Instruction for the data below: set down exactly the lines from the line with "19 (389, 1677)" to the line with "[Tillered on LinkedIn] (26, 617)", inclusive, and no others.

## EXCERPTED DATA:
╭──

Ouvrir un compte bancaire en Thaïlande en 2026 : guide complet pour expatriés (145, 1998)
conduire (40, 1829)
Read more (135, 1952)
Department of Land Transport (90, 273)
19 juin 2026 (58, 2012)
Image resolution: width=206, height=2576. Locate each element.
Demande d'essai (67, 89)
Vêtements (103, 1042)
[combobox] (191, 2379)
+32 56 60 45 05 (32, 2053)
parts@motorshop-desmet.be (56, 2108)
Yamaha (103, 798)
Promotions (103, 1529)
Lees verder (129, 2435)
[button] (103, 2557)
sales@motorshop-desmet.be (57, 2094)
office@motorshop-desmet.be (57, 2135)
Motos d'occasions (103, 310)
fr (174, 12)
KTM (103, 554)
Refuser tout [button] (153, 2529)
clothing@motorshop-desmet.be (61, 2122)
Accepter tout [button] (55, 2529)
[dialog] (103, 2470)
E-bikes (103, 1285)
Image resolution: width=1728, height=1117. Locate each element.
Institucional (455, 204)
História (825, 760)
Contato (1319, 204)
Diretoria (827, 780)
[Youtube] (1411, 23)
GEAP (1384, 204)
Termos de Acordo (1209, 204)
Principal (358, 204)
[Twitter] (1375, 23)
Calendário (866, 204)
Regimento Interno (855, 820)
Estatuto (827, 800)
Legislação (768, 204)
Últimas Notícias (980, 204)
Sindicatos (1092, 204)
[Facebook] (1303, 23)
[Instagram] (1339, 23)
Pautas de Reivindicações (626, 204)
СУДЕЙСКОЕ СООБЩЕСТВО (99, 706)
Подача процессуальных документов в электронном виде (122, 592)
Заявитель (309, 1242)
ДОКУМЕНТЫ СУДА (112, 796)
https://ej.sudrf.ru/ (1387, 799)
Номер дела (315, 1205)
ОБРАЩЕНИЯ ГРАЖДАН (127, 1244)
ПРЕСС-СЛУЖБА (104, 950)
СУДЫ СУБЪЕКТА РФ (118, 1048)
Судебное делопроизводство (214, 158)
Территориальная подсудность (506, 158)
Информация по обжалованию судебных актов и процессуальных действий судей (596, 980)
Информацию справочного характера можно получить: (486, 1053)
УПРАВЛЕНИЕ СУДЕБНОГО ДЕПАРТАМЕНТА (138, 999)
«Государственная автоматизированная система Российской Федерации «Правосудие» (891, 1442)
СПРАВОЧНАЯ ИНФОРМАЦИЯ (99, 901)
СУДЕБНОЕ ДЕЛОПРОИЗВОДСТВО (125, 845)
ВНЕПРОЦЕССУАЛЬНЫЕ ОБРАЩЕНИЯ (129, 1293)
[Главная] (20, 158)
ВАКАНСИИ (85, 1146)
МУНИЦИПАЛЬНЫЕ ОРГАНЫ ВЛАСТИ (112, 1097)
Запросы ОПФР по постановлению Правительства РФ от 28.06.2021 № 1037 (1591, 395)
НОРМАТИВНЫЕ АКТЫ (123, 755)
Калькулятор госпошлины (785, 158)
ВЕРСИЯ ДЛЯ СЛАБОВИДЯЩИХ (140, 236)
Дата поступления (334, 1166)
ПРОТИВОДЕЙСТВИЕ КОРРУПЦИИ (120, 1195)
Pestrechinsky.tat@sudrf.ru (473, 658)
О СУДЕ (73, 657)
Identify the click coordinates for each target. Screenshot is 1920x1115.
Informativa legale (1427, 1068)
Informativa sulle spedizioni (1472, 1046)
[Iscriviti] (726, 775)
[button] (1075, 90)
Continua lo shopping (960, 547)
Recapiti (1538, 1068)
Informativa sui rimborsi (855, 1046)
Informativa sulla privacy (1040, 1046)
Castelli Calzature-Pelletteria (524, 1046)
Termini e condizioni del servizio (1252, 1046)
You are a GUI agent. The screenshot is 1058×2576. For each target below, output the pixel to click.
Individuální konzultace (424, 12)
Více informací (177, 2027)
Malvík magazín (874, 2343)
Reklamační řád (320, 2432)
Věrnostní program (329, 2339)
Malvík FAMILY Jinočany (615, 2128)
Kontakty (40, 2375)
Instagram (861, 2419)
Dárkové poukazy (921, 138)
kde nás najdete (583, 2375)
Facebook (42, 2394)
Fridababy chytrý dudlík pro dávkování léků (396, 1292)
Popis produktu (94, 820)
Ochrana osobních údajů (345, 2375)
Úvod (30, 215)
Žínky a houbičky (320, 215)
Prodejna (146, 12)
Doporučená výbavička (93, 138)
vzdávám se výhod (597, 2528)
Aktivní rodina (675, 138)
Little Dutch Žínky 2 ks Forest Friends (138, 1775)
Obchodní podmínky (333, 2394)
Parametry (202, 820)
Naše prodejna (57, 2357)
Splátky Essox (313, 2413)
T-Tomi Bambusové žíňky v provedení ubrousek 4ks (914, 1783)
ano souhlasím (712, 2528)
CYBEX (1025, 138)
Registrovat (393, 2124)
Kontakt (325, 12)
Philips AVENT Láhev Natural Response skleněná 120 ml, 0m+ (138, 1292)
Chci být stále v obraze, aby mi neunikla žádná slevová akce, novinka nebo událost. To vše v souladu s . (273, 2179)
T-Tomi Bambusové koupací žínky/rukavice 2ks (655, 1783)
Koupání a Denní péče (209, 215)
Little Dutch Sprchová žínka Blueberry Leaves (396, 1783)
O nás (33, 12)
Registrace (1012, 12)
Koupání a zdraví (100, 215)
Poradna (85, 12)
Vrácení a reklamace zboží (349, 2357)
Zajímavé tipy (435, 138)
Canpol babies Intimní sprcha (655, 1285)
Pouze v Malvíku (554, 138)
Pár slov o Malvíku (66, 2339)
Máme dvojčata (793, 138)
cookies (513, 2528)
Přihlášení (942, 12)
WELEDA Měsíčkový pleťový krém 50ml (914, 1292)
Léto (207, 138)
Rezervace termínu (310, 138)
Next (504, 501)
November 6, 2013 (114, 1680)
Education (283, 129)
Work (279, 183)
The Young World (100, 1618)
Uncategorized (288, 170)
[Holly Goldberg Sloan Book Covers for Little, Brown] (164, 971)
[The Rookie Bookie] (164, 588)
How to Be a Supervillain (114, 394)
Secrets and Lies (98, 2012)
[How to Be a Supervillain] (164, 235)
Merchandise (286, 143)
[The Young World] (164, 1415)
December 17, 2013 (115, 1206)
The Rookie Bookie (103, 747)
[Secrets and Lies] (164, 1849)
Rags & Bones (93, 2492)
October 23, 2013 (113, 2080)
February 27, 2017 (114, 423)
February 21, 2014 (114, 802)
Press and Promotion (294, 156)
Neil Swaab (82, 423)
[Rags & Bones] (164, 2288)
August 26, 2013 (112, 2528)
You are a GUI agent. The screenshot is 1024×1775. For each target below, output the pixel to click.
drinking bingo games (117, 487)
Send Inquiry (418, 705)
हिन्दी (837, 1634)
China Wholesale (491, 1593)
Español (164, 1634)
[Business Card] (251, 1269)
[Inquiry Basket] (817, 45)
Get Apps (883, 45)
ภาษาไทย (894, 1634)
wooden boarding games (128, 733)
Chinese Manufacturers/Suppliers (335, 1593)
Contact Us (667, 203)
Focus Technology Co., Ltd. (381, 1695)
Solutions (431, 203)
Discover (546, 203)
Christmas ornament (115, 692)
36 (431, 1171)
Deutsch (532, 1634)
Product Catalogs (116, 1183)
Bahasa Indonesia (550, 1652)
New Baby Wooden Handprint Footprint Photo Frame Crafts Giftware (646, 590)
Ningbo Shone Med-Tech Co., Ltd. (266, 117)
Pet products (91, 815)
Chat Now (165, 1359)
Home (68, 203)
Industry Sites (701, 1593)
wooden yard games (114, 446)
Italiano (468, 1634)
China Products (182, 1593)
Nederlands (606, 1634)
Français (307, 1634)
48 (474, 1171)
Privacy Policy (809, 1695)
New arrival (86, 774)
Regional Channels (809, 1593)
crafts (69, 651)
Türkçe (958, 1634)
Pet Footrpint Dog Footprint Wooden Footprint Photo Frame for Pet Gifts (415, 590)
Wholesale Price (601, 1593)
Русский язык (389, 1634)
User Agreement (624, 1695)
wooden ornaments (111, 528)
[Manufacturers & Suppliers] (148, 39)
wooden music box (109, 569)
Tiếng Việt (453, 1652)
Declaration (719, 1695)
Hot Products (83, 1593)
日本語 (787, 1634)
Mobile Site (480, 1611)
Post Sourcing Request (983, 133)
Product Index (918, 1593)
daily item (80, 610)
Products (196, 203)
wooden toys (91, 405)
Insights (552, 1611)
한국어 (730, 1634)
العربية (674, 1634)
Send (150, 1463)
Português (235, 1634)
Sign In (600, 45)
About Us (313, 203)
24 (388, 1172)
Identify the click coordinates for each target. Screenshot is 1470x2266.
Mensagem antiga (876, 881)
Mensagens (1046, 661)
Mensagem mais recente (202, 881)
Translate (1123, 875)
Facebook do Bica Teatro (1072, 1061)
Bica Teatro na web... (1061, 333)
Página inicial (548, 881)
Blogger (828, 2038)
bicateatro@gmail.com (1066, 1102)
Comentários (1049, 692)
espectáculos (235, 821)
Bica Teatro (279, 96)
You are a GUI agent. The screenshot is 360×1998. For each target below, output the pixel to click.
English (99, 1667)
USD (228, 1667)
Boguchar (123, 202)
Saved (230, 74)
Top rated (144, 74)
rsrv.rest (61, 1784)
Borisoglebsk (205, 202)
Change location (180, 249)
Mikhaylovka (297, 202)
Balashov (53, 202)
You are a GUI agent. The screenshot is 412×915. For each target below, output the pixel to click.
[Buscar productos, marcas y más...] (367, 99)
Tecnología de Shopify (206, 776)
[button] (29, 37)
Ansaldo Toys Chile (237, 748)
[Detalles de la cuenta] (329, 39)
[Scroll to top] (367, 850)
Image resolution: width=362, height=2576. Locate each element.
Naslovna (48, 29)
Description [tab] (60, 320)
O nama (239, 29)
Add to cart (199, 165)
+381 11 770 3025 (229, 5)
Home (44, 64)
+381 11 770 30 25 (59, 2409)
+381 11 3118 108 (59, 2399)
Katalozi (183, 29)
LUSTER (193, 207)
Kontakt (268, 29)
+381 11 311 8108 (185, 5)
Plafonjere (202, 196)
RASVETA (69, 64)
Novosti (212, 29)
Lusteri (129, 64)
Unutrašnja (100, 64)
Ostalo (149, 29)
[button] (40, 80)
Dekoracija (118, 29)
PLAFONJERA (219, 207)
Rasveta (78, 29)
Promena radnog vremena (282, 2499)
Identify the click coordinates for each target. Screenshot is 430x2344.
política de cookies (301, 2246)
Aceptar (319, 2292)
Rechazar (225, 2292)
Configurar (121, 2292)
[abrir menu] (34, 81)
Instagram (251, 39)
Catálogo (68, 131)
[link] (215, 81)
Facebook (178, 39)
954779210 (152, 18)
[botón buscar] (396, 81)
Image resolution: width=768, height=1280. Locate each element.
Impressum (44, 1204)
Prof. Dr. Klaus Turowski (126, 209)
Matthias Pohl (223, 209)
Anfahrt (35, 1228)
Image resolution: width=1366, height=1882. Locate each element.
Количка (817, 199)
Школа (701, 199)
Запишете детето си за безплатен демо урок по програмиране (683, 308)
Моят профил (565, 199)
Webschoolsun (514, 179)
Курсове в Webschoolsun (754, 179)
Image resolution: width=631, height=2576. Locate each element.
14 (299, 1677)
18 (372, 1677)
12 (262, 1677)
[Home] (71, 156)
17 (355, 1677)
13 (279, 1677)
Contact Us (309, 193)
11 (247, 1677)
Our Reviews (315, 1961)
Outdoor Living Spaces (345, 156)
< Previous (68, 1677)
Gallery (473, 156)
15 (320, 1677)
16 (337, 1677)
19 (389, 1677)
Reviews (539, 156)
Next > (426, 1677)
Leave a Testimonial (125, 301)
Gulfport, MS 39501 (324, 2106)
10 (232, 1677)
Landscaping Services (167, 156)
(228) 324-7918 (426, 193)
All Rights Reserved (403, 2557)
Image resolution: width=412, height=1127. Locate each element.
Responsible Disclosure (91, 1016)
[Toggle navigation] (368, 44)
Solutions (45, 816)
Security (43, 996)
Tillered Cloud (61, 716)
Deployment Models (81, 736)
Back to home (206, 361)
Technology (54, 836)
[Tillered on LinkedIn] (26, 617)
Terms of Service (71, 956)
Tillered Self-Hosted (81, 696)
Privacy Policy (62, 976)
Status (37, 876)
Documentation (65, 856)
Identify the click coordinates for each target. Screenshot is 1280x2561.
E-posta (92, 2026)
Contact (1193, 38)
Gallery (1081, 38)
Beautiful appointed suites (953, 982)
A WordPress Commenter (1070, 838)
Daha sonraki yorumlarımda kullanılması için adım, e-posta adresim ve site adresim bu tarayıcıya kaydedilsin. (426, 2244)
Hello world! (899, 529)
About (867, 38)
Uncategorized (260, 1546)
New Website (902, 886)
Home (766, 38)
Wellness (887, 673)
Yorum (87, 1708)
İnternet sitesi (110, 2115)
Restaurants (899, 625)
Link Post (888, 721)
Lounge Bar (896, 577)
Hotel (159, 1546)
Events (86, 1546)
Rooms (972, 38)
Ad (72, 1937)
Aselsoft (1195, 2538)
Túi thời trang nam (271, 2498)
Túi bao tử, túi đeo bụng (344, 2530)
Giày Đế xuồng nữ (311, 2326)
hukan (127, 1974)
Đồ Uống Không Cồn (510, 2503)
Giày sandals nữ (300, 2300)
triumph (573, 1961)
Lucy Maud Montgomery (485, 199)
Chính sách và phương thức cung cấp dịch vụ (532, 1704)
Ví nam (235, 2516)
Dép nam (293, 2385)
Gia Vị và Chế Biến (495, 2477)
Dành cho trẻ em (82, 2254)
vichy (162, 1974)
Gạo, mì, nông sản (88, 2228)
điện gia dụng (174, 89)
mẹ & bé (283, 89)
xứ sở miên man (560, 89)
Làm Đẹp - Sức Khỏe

╰──

## ANSWER TO THIS TASK:
19 (389, 1677)
Reviews (539, 156)
Next > (426, 1677)
Leave a Testimonial (125, 301)
Gulfport, MS 39501 (324, 2106)
10 (232, 1677)
Landscaping Services (167, 156)
(228) 324-7918 (426, 193)
All Rights Reserved (403, 2557)
Image resolution: width=412, height=1127. Locate each element.
Responsible Disclosure (91, 1016)
[Toggle navigation] (368, 44)
Solutions (45, 816)
Security (43, 996)
Tillered Cloud (61, 716)
Deployment Models (81, 736)
Back to home (206, 361)
Technology (54, 836)
[Tillered on LinkedIn] (26, 617)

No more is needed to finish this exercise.